In 1909, the Co-op expanded again by purchasing ‘JW Robson’s grocer shop’ immediately south of Curtain House. This became the Co-op’s grocery and hardware department and is today’s Allendale butcher shop. At that time the Co-op sold animal feed, grocery foodstuffs and hardware, as well as household and drapery goods.
The Co-op has always serviced the wider dale – a branch was opened in Allenheads in 1916 and a butcher’s shop taken on in Allendale Town two years later. A second branch shop was established in Catton in 1927. Deliveries were made by horse and cart across East – and into West – Allendale from the Co-op’s earliest days. By 1919, those deliveries had started being made by ‘Vulcan’ motor lorry and a ‘store traveller’ took stock lists and sample items to remoter farms. The ‘traveller’ took orders for subsequent delivery in this early form of a mobile shop. The mobile shop may be no more, but free local deliveries are still part of Allendale Co-op’s service.

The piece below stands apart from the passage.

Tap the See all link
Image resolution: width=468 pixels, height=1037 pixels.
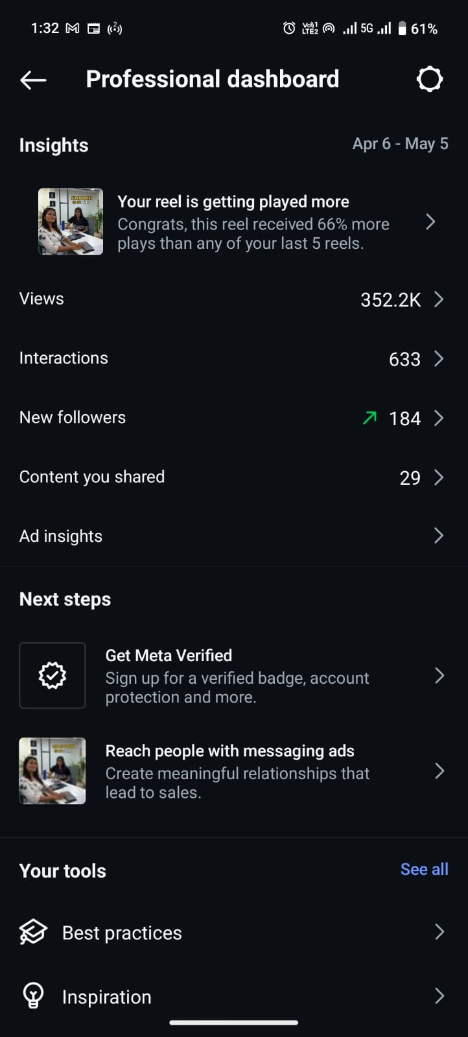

In 1935-6, the Georgian and Victorian buildings on the current supermarket site were demolished and replaced by a single building that was to house the drapery department, greengrocery, fuel store and Co-op offices. Externally, the resulting building was very much the view that we would recognise today.

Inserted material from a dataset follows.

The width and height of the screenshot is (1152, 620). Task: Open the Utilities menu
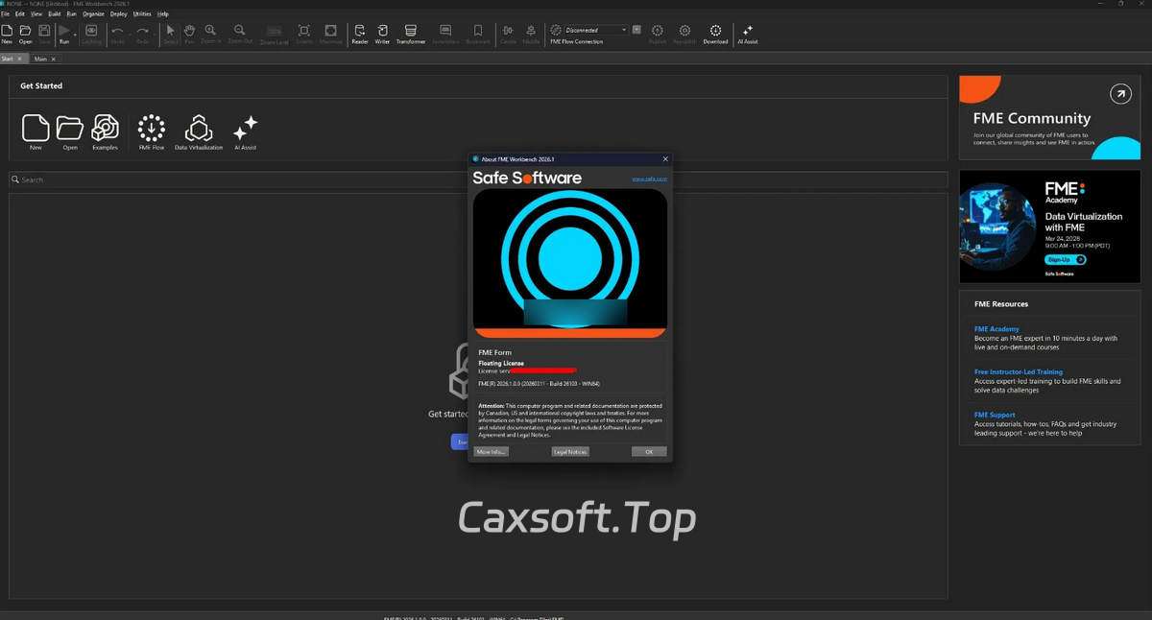click(142, 14)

Further postwar developments saw refrigeration introduced and self-service introduced within the separate grocery building in 1974. Before then, any shopper had to ask a shop assistant to bring whatever item they wanted to the counter. Radios, televisions and wallpaper were also available to purchase in those post-war years.
The national shift to supermarkets and convenience grocery shopping in the 1980s saw Allendale Co-op continue to respond to customer demand. In 1990, the separate grocery building was leased out and all Co-op services were amalgamated under one roof as the single supermarket that exists today.
An 1880s shopper would have shopped at the same location in Allendale as we do in the 2020s; the buildings and the team may have changed but Allendale Co-op’s focus on trusted, quality goods remains the same.